Ponca City Now - January 6, 2015 7:47 am

MOORE — Jan. 5, 1981, started as a happy day for Tracey Neilson. She was celebrating her 21st birthday that day. The OU student ran several errands in Moore that morning.

Eyewitnesses put her home just before noon. After noon, several friends and family called to wish her a happy birthday. She never answered the phone.

At 5 o’clock that evening, Jeff Neilson, Tracey’s husband of only five months, found her dead inside their apartment at the Jamestown Square Apartments in Moore. Tracey had been stabbed numerous times.

Moore police responded to the scene and began investigating. The next day, the Moore Police Department requested OSBI assistance with the case. During the next 34 years, dozens of OSBI agents would work on the case following more than 1,500 leads.
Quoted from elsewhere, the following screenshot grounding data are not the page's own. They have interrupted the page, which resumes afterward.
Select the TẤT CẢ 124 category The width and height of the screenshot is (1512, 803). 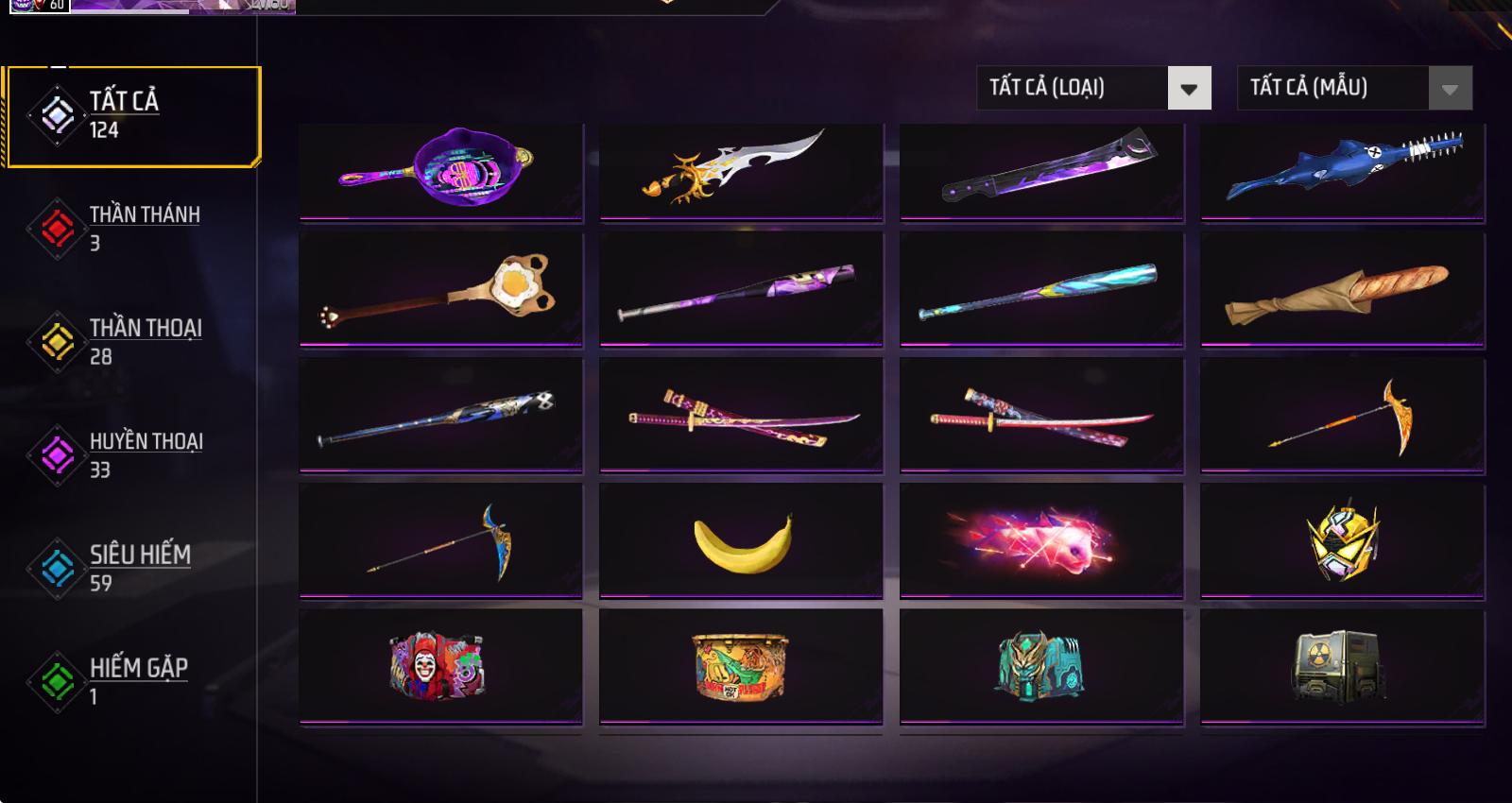point(132,116)
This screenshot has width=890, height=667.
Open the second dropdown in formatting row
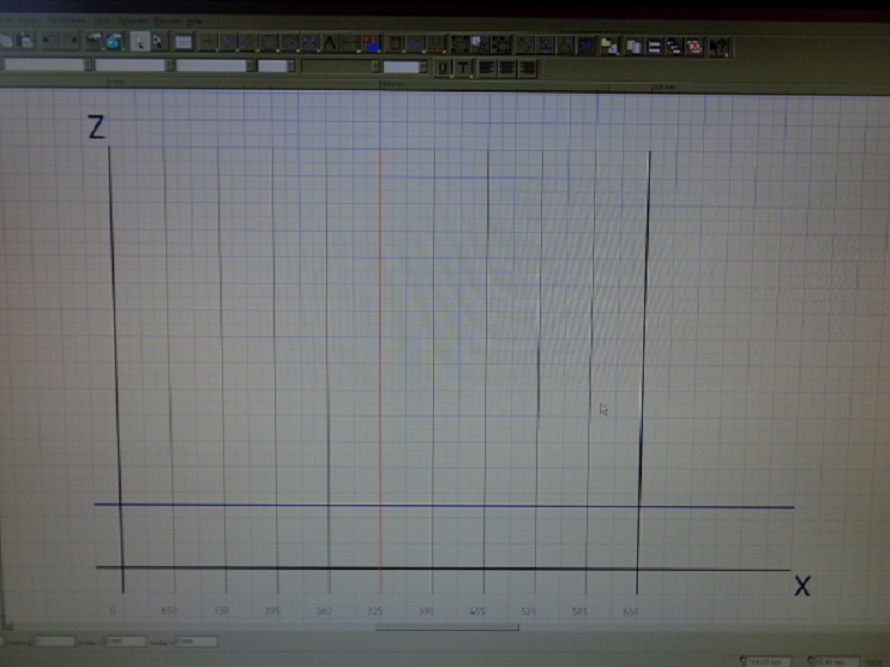(x=132, y=65)
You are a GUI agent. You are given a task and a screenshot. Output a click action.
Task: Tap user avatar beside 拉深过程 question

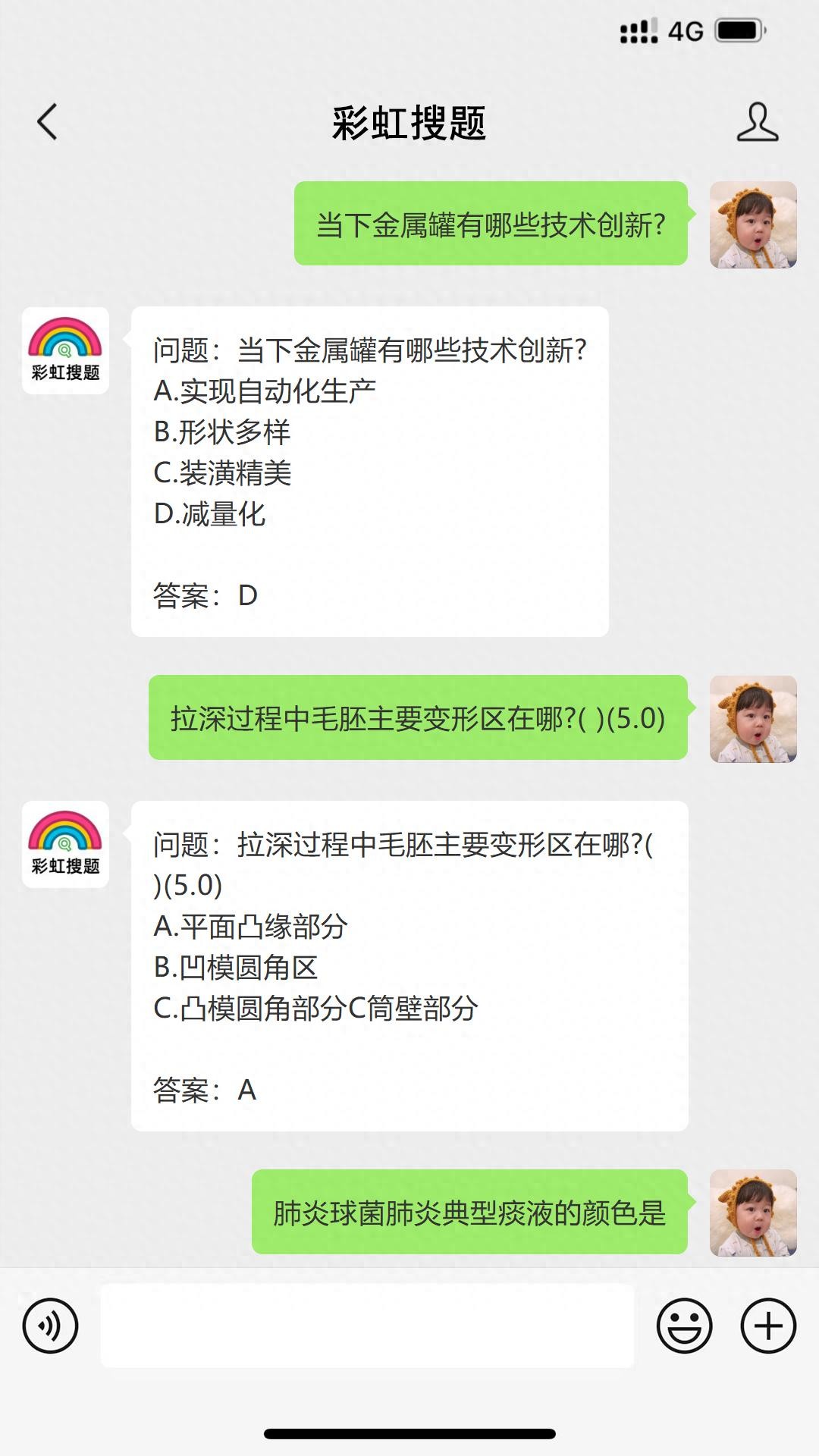(x=752, y=718)
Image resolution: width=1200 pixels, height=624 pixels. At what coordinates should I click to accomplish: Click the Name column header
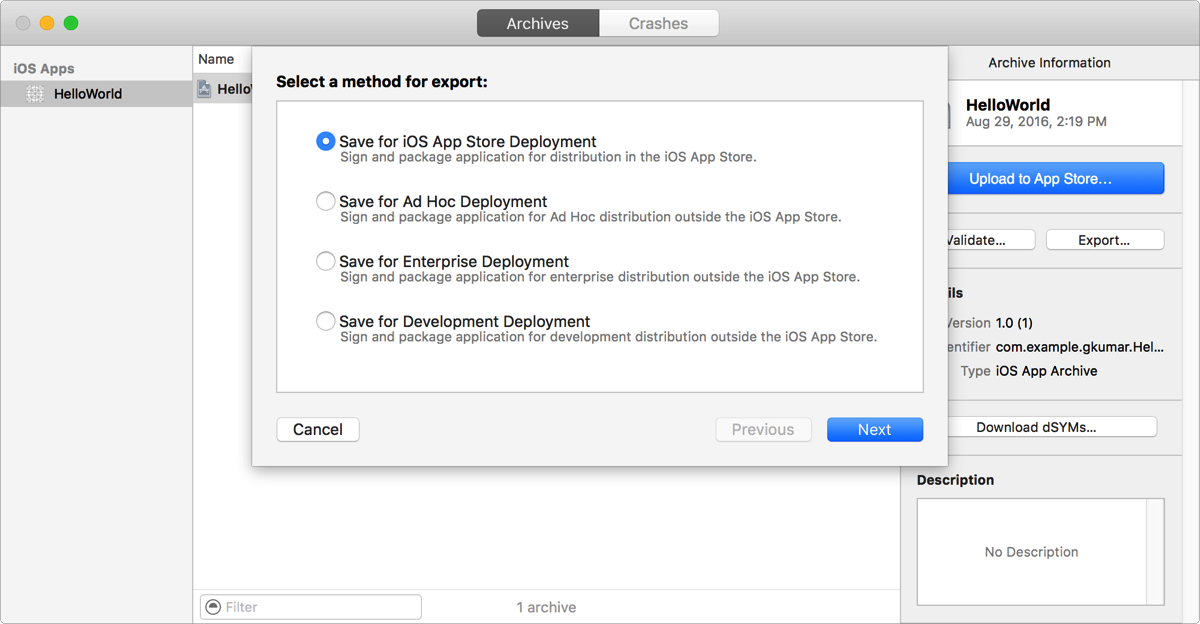tap(216, 59)
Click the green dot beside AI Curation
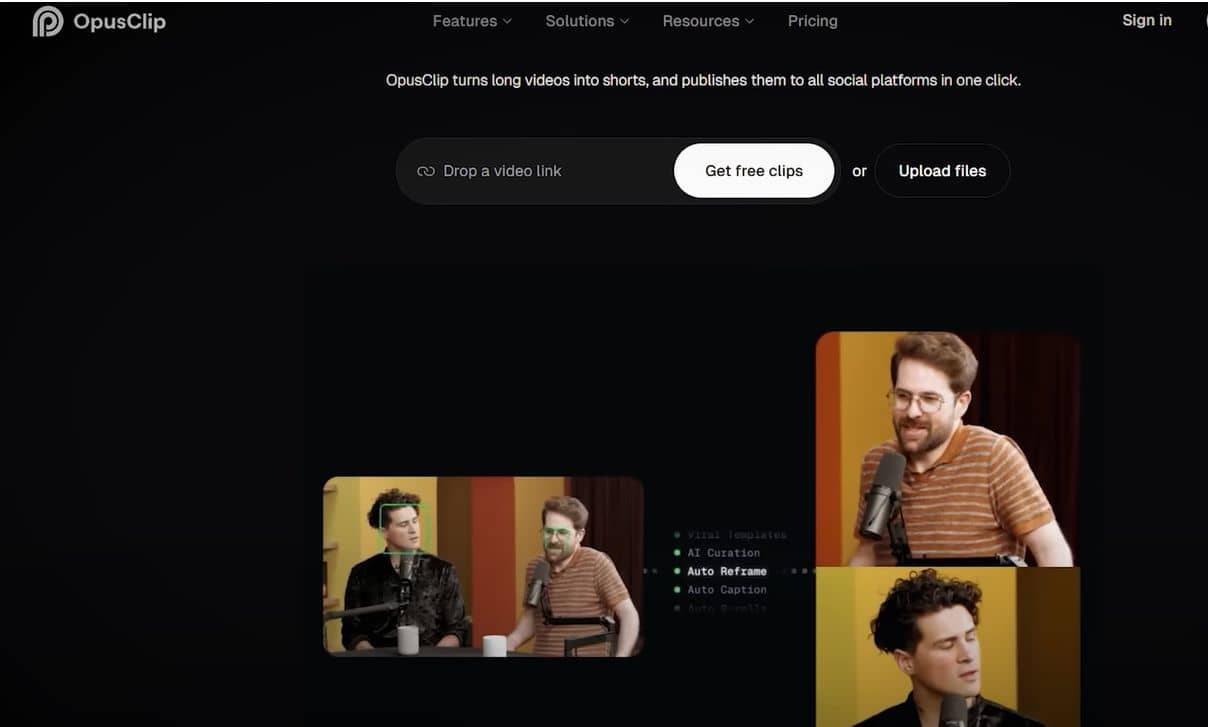 coord(677,553)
One of the best pieces of evidence in the case was a fingerprint. In the 1980s, matching latent prints was time consuming and extremely difficult without a suspect print to compare with the unknown print. In 1994, Jeff Neilson’s family helped OSBI convince Oklahoma legislators to pass a law to fund the state’s first Automated Fingerprint Identification System.

This system could scan a database full of latent prints searching for matching characteristics. We all had great hope this new fingerprint technology would identify that print. Sadly, to this day, no match has been made to that print. But AFIS has helped solve hundreds of violent crimes in Oklahoma.

In the past few years, the OSBI laboratory began a cold case initiative. This project had agents and criminalists looking through old cases to determine if evidence existed that new DNA technology could produce fresh leads.

Several items of evidence were recently tested – several more are in the process of testing. But the OSBI, in a news conference yesterday, asked for the public’s help. One piece of evidence could give this case new life.

For decades, agents have worked to identify the owner of a cable trouble assignment ticket book. The last ticket in the book is for work at Tracey’s home at 11:51 the morning she was murdered.

On the bottom left corner of the book is a box for the employee name. the OSBI wants to identify the three letters written in that box.

OSBI is also offering up to a $5,000 reward for information leading to the arrest and conviction of the person who killed Tracey. The Moore Police Department is putting in another $1,000 and Tracey’s family is offering an additional $5,000 for a total reward of up to $11,000.

If anyone has information relevant to this case, please call the OSBI hotline at 1-800-522-8017 or the Moore Police Department.